---- Exercise data

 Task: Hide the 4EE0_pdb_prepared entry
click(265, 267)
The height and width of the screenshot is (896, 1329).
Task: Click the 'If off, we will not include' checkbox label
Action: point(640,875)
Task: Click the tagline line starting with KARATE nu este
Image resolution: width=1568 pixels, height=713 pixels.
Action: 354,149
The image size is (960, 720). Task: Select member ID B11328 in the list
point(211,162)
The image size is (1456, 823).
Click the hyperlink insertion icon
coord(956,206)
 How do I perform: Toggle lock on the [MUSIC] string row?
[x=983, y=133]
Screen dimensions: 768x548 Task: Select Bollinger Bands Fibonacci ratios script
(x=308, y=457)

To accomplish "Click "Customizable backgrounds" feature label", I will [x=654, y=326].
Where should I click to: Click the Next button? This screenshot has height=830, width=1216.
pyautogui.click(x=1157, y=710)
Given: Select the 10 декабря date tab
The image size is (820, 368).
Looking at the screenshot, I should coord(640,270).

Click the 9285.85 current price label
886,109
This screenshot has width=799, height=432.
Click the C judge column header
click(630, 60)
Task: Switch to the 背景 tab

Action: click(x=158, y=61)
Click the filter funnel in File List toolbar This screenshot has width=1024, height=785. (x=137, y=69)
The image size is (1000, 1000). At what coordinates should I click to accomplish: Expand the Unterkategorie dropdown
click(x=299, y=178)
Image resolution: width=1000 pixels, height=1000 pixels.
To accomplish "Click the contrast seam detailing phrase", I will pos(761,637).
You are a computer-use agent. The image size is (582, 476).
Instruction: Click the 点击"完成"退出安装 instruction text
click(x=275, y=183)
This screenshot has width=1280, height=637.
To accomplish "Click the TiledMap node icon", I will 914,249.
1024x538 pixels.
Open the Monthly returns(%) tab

--------

What the task requires: The line above containing "Click the filter", the line containing "This screenshot has width=1280, height=637.", and every line between them are to be transcribed exactly; no other line is wanted.

Solution to the exercise:
Click the filter funnel in File List toolbar This screenshot has width=1024, height=785. (x=137, y=69)
The image size is (1000, 1000). At what coordinates should I click to accomplish: Expand the Unterkategorie dropdown
click(x=299, y=178)
Image resolution: width=1000 pixels, height=1000 pixels.
To accomplish "Click the contrast seam detailing phrase", I will pos(761,637).
You are a computer-use agent. The image size is (582, 476).
Instruction: Click the 点击"完成"退出安装 instruction text
click(x=275, y=183)
This screenshot has width=1280, height=637.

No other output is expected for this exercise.